Module 5: Reaching out to PLN

I created a Padlet to find out what my fellow educators in the field of communication  think and do in terms of curriculum design. This is the public link that I shared on Twitter to see who is out there. I look forward to the dialogue.

Made with Padlet

Module 4: Foundations and Principles in the Context of Practice

I have a solid Professional Learning Network (PLN) both online – through Twitter where I am connected to educators globally who share my passions, as well as those who have different perspectives but who are interested in a civil exchange of ideas and growth – and in person – at my place of employment and professional conference associations. Identifying new opportunities to grow my professional practice was an exciting assignment.

Where to start? That was the key question. Should I look for a community relating to curriculum design and development? Or for one related to my primary teaching subjects?

In the end, I decided to follow up with an organization I have been interested in for a number of years: the College Association for Language and Literacy (CALL). I attended my first CALL conference late last semester, and feel this group which focuses on literacy and language throughout the Ontario community college system is a good fit for me professionally.

Contributing to CALL is most likely through email and articles. I’d like to find opportunities to collaborate with other communications professors about the curriculum designs that work best with our current students and how to engage them in ways that foster learning and mastery. I am currently redesigning my own courses to reflect what I see in terms of student ability and engagement coming into the college, and taking into account pedagogical and heutagogical approaches to learning as well as what I have taken away from this course.

I have been in contact with a number of educators teaching communications at Ontario colleges to see what approaches to curriculum they are taking. Its a definite mix. Many still come to the classroom with a philosophical focus on Perennialism or Essentialism, especially in foundational classes, but more and more of my colleagues are mixing concepts of humanism and social constructivism into their chosen philosophy, suggesting that there is more fluidity than not in our approaches to teaching in the college sector.

◆ ◆ ◆

Tasks to perform —
1. Can you write out the part of the blog post on professional learning networks between "Where to start?" and "primary teaching subjects?", inclusive?
2. How would you carry the blog post on professional learning networks forward past its last sentence?

Supplied information —
◆ ◆ ◆

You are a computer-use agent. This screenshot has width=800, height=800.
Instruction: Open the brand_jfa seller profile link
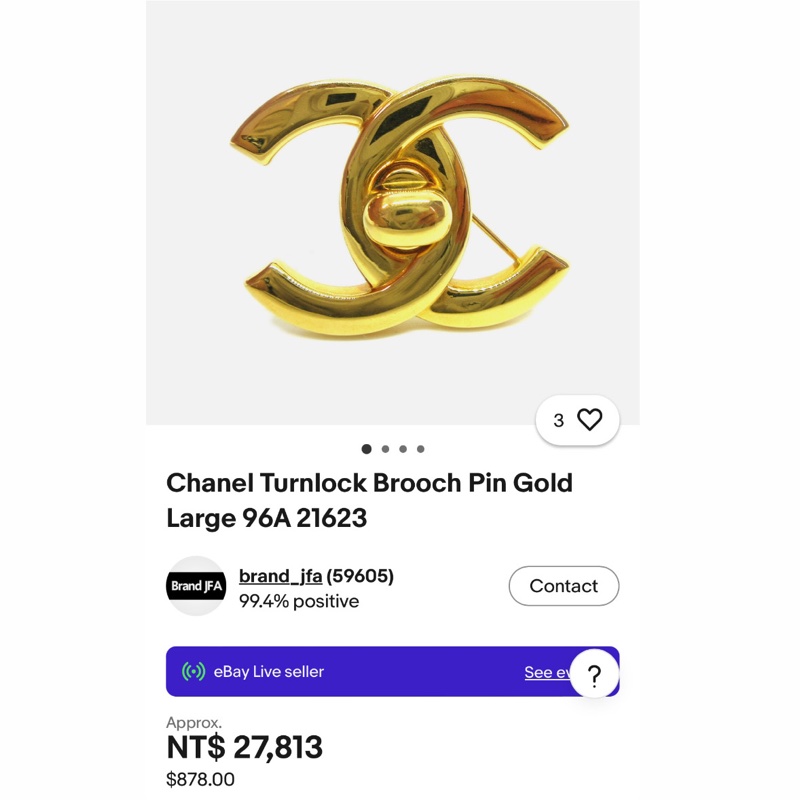click(281, 575)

◆ ◆ ◆

The answers —
1.
Where to start? That was the key question. Should I look for a community relating to curriculum design and development? Or for one related to my primary teaching subjects?

2.
My next steps are to analyze where I might contribute to the ongoing dialogue on curriculum through this association.

Module 3: Curriculum Design – Planning, Instruction & Assessment

For this assessment, we were to work collaboratively on furthering our understanding of curriculum philosophy and concepts to include the planning, instruction and assessment.

I had the pleasure of working once again with Corinne Muir. You can view our prezi here: 

module 3 prezi

Note: I have long been inspired by the talks of Sir Ken Robinson in which he argues for a greater inclusion of creativity in education. It was for this reason I used this prezi format – the suggestion of paint splatter as a back drop to me served as a visual reminder that creativity does not have to be distinct from evidence, but that the two can co-exist. It is a concept I play with in my own classes, where I encourage creative projects that include evidence-based content.

Disclaimer: I was interested in the Prezi format spearheaded by my partner, Corinne for our last module, and so used this opportunity to create a prezi myself. I was able to add Corinne in as a collaborator so she could add and edit content, but any and all prezi mistakes are mine!

Curriculum Designs: An anecdotal beginning

It’s valuable I think to consider where my own initial understanding of curriculum design came from. Anecdotal and personal experience are where most educators in the college system start: we are hired for our experiences in the area we are teaching, and though education is a must (most college professors need a minimum of a Master’s degree in the subject area they teach in order to be hired full time), formal pedagogical and/or andragogical training (and this could be a whole other post!) is largely left up to the individual to pursue (though all the colleges in Ontario work hard to develop professional development opportunities in support of teaching and assessment practices).

And so we come to it, most likely, in a way that mimics our own lived experiences. And that often is the subject-centered curriculum design that comes out of what I am generalizing as the Perennialism or Realistic philosophies that underscored much of our public schooling (with a focus on traditional facts, knowledge), and (if we were fortunate) a move towards a more problem-centered curriculum that we experienced in post secondary where intellectual growth and academics were fostered under a philosophy of Essentialism and Idealistic thought.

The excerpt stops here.